ELUARD, Paul
Paris pendant la guerre
Les bêtes qui descendent des faubourgs en feu,
Les oiseaux qui secouent leurs plumes meurtrières,
Les terribles ciels jaunes, les nuages tout nus
Ont, en toute saison, fêté cette statue.
Elle est belle, statue vivante de l'amour.
O neige de midi, soleil sur tous les ventres,
O flammes du sommeil sur un visage d'ange
et sur toutes les nuits et sur tous les visages.
Silence. Le silence éclatant de ses rêves
Caresse l'horizon. Ses rêves sont les nôtres
Et les mains de désir qu'elle impose á son glaive.
Couvre-feu
Que voulez-vous la porte était gardée
Que voulez-vous nous étions enfermés
Que voulez-vous la rue était barrée
Que voulez-vous la ville était matée
Que voulez-vous elle était affamée
Que voulez-vous nous étions désarmés
Que voulez-vous la nuit était tombée
Que voulez-vous nous nous sommes aimés.
À peine défigurée
Adieu tristesse,
Bonjour tristesse.
Tu es inscrite dans les lignes du plafond.

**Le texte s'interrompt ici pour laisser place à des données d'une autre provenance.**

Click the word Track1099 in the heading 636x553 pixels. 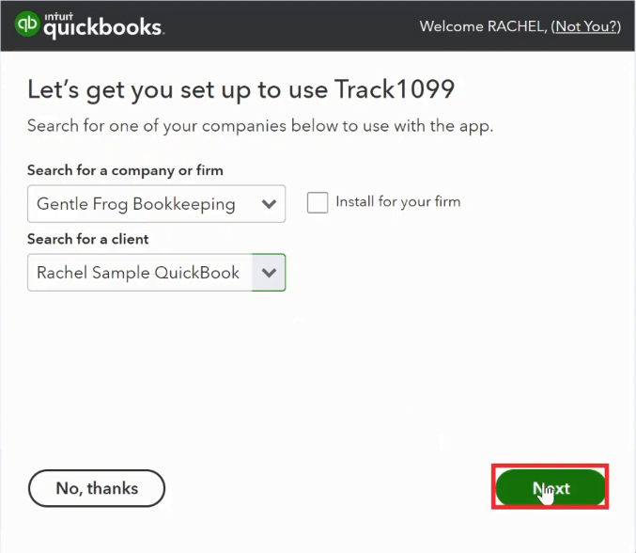[395, 89]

Tu es inscrite dans les yeux que j'aime
Tu n'es pas tout à fait la misère,
Car les lèvres les plus pauvres te dénoncent
Par un sourire.
Bonjour tristesse.
Amour des corps aimables.
Puissance de l'amour
Dont l'amabilité surgit
Comme un monstre sans corps.
Tête désappointée.
Tristesse, beau visage.
Avis
La nuit qui précéda sa mort
Fut la plus courte de sa vie
L'idée qu'il existait encore
Lui brûlait le sang aux poignets
Le poids de son corps l’écœurait
Sa force le faisait gémir
C'est tout au fond de cette horreur
Qu'il a commencé à sourire
Il n'avait pas UN camarade
Mais des millions et des millions
Pour le venger il le savait
Et le jour se leva pour lui.
Une pour toutes
La mieux connue l’aimée on la voit à peine
Mais sa suite surgit dans des robes ingrates
Pour prendre tout au corps et laisser tout au cœur
La première la seule elle est enfermée
Comme au fond du jour noir un faux soleil de foudres
Comme dans l’herbe fraîche un ruisseau persistant
La plus belle le rêve où la vue est vaine
Sans voiles sans secret mais l’intime raison
Toutes les forces de ma vie sans un effort
Mais ses suivantes mais ses images en foule
Se coiffent gentiment et brûlent les pavés
Leurs seins libres mêlant la rue à l’éternel
Leurs charmes justifiant le seul amour possible
D’un et de deux, de tous
Je suis le spectateur et l’acteur,
Je suis la femme et son mari et leur enfant,
Et le premier amour et le dernier amour,
Et le passant furtif et l’amour confondu
Et de nouveau la femme, et son lit et sa robe
et ses bras partagés, Et le travail de l’homme
et son plaisir en flèche et la houle femelle,
Simple et double ma chair n’est jamais en exil.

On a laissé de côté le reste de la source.